**DATASET EXCERPTS**
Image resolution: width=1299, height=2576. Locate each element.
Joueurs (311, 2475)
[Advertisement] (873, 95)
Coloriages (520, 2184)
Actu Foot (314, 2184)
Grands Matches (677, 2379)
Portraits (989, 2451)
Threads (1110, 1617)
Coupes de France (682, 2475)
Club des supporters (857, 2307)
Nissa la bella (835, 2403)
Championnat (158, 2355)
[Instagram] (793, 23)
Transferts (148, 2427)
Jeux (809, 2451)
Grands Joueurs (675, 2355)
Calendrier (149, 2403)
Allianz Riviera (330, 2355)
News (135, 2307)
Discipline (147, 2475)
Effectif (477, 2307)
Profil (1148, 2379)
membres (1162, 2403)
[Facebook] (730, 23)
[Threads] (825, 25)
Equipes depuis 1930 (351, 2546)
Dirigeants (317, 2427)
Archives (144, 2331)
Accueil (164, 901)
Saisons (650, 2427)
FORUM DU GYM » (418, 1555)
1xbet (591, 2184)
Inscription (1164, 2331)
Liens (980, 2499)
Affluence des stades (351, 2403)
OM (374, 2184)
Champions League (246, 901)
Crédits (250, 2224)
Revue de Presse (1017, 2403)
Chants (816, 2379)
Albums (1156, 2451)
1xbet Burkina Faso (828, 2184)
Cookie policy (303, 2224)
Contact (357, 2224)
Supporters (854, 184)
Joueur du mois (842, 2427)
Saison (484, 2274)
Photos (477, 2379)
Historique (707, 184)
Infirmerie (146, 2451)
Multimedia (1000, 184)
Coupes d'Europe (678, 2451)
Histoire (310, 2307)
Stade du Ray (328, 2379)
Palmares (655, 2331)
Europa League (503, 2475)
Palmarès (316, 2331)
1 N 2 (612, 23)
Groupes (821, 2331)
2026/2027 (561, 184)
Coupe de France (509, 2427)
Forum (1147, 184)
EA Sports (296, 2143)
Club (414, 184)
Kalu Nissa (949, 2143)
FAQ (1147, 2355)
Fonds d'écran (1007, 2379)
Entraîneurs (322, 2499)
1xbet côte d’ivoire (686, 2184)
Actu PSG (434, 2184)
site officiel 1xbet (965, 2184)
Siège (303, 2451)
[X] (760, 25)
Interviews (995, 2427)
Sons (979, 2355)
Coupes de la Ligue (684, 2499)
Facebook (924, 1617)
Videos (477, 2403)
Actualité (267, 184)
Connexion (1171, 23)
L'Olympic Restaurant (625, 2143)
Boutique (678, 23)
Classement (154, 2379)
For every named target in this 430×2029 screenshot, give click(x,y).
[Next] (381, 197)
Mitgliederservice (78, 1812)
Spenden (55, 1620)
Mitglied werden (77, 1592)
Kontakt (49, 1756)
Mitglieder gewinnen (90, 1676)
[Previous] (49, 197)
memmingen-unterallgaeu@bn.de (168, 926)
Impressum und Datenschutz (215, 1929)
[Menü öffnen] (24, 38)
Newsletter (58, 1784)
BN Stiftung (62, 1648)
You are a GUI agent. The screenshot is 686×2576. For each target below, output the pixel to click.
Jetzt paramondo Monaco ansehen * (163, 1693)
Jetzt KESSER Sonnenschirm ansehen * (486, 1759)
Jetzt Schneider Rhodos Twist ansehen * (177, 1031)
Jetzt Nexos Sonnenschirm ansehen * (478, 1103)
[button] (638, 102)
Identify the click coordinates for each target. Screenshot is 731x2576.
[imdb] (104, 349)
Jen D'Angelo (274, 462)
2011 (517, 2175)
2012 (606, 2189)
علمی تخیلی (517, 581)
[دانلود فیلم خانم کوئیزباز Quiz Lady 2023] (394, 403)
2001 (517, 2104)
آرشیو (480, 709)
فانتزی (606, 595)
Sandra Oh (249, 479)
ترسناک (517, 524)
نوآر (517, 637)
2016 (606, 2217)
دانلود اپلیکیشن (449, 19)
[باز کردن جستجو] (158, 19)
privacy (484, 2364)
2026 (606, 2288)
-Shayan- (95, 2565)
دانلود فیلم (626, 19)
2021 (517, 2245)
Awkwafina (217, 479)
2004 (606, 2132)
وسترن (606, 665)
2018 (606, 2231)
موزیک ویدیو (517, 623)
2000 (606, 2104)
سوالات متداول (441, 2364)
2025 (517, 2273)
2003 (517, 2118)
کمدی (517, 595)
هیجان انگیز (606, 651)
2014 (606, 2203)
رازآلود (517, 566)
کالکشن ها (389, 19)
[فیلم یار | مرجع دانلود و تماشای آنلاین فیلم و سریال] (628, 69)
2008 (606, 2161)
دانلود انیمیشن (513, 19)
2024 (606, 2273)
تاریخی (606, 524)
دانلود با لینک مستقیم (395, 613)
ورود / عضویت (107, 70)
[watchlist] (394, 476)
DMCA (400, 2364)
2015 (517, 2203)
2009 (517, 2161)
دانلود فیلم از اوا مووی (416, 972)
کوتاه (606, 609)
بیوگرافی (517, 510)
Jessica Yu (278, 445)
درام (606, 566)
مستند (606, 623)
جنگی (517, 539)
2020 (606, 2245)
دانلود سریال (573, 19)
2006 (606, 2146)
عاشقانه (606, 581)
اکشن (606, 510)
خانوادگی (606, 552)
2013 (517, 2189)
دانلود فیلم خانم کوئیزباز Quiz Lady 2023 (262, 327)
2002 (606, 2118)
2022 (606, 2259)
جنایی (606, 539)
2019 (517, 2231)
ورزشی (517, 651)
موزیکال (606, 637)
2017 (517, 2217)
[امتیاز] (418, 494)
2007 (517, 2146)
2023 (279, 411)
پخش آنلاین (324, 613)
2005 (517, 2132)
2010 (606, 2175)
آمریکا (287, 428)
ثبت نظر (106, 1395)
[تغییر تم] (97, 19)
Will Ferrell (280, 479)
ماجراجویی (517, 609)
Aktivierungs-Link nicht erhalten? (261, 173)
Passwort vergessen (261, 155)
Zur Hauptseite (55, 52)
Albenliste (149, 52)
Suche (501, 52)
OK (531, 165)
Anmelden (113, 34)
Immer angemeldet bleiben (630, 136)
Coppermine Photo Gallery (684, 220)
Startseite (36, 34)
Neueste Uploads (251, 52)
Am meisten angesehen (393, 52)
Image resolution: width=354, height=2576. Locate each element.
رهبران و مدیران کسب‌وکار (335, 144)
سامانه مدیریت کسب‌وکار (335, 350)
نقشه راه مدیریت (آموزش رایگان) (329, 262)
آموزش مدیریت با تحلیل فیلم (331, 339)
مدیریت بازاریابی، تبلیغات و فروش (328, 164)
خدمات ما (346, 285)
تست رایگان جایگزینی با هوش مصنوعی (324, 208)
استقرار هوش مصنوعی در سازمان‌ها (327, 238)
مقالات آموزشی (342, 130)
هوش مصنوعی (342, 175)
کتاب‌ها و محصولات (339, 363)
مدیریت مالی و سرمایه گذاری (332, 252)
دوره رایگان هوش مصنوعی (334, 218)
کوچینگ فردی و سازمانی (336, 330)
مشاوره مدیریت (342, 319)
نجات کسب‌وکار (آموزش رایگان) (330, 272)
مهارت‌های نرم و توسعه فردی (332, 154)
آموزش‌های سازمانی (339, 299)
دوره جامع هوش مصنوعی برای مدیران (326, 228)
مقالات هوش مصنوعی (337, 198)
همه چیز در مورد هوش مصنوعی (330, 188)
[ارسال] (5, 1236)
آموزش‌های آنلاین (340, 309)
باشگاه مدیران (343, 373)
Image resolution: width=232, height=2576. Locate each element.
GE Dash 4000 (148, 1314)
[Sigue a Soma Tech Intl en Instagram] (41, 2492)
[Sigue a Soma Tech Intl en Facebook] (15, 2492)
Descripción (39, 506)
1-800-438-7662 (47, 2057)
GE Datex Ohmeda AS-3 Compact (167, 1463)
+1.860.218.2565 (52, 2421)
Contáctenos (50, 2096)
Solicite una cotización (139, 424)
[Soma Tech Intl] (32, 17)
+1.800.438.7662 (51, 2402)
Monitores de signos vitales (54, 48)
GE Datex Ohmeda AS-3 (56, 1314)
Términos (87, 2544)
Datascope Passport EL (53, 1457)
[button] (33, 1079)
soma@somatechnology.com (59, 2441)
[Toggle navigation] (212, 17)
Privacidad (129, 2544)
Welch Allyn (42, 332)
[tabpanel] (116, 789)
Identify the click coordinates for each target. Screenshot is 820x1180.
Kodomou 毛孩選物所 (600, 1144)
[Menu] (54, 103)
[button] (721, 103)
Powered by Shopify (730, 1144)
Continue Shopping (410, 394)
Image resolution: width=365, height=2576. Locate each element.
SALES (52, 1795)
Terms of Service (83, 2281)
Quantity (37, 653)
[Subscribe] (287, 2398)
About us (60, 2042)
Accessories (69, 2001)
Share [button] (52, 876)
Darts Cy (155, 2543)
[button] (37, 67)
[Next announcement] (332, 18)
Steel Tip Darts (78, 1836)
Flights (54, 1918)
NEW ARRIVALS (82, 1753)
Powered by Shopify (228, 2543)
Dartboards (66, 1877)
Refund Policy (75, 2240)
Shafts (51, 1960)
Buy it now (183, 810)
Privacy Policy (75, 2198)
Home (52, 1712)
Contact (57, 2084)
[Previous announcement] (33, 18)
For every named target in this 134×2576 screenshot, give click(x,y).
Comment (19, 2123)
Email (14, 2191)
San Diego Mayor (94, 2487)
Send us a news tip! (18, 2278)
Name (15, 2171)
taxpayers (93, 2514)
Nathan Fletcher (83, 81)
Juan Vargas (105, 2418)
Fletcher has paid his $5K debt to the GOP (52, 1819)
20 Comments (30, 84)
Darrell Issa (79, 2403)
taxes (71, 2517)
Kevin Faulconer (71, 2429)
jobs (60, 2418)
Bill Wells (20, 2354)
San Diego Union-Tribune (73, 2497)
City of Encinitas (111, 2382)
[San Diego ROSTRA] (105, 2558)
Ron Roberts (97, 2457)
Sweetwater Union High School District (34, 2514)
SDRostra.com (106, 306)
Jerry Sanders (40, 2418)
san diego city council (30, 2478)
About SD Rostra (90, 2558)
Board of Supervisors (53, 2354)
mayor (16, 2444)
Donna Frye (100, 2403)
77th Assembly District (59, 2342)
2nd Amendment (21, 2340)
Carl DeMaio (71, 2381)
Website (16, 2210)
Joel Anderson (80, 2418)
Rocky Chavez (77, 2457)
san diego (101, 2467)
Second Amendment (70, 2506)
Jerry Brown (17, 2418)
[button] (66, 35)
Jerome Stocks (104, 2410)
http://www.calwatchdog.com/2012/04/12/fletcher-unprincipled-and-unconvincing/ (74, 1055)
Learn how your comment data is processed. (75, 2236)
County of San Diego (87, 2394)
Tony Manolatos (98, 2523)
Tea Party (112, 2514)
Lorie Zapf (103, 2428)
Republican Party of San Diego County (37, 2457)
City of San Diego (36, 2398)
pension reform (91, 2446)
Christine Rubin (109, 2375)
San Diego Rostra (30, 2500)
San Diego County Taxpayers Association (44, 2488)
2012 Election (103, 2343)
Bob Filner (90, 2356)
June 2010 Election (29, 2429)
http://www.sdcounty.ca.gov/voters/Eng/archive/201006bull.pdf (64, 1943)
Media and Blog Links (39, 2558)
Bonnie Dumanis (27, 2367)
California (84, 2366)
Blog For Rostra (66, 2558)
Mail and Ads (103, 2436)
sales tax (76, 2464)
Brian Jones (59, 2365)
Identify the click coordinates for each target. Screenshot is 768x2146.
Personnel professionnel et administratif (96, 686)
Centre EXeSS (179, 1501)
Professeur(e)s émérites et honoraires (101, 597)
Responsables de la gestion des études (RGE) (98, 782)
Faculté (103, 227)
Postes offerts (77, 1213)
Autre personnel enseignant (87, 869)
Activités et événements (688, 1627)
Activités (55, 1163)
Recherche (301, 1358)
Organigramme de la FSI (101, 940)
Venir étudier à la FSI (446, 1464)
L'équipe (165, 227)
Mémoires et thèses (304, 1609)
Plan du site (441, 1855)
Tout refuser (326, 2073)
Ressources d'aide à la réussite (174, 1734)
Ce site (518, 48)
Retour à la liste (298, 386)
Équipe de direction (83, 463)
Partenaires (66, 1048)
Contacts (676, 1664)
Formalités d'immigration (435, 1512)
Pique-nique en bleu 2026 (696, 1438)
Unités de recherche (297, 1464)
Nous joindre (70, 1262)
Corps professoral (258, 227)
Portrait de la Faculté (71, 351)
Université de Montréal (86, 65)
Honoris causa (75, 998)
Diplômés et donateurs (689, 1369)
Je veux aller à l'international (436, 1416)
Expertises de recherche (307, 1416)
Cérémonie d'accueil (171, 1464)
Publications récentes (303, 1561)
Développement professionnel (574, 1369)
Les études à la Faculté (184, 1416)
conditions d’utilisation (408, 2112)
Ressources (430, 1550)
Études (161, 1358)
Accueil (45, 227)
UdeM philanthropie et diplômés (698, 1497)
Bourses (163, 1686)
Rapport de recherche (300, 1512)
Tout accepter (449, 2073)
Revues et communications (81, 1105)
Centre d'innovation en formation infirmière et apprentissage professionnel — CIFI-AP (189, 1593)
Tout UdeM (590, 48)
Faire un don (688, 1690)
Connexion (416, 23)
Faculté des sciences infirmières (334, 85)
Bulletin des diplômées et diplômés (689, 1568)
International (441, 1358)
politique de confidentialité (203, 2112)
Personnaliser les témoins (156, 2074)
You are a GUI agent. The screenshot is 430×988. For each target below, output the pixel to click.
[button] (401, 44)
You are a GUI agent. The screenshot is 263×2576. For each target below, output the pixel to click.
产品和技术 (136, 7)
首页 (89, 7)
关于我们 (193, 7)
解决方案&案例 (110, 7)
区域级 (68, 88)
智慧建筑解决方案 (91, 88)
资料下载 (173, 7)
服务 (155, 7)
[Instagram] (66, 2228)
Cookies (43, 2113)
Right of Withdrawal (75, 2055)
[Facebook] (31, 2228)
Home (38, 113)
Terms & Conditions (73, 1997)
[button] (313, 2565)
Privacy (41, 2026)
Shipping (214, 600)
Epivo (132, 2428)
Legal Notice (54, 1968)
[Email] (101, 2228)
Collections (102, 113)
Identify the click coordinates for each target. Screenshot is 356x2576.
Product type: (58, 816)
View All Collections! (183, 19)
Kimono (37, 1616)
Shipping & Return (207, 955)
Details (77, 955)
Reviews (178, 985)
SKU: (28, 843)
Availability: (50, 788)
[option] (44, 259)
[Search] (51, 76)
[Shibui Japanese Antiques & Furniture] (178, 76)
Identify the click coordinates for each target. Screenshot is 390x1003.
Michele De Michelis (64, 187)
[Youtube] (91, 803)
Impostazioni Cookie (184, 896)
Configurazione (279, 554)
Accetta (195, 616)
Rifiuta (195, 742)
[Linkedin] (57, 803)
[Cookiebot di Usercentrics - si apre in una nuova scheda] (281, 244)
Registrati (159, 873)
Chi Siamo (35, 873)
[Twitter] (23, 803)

**TASK TO COMPLETE**
Everything from the line with "Product type: (58, 816)" through the final line of the entries above must be duplicated exactly; both ends belong, and no other line does.

**RESPONSE TO THE EXERCISE**
Product type: (58, 816)
View All Collections! (183, 19)
Kimono (37, 1616)
Shipping & Return (207, 955)
Details (77, 955)
Reviews (178, 985)
SKU: (28, 843)
Availability: (50, 788)
[option] (44, 259)
[Search] (51, 76)
[Shibui Japanese Antiques & Furniture] (178, 76)
Identify the click coordinates for each target. Screenshot is 390x1003.
Michele De Michelis (64, 187)
[Youtube] (91, 803)
Impostazioni Cookie (184, 896)
Configurazione (279, 554)
Accetta (195, 616)
Rifiuta (195, 742)
[Linkedin] (57, 803)
[Cookiebot di Usercentrics - si apre in una nuova scheda] (281, 244)
Registrati (159, 873)
Chi Siamo (35, 873)
[Twitter] (23, 803)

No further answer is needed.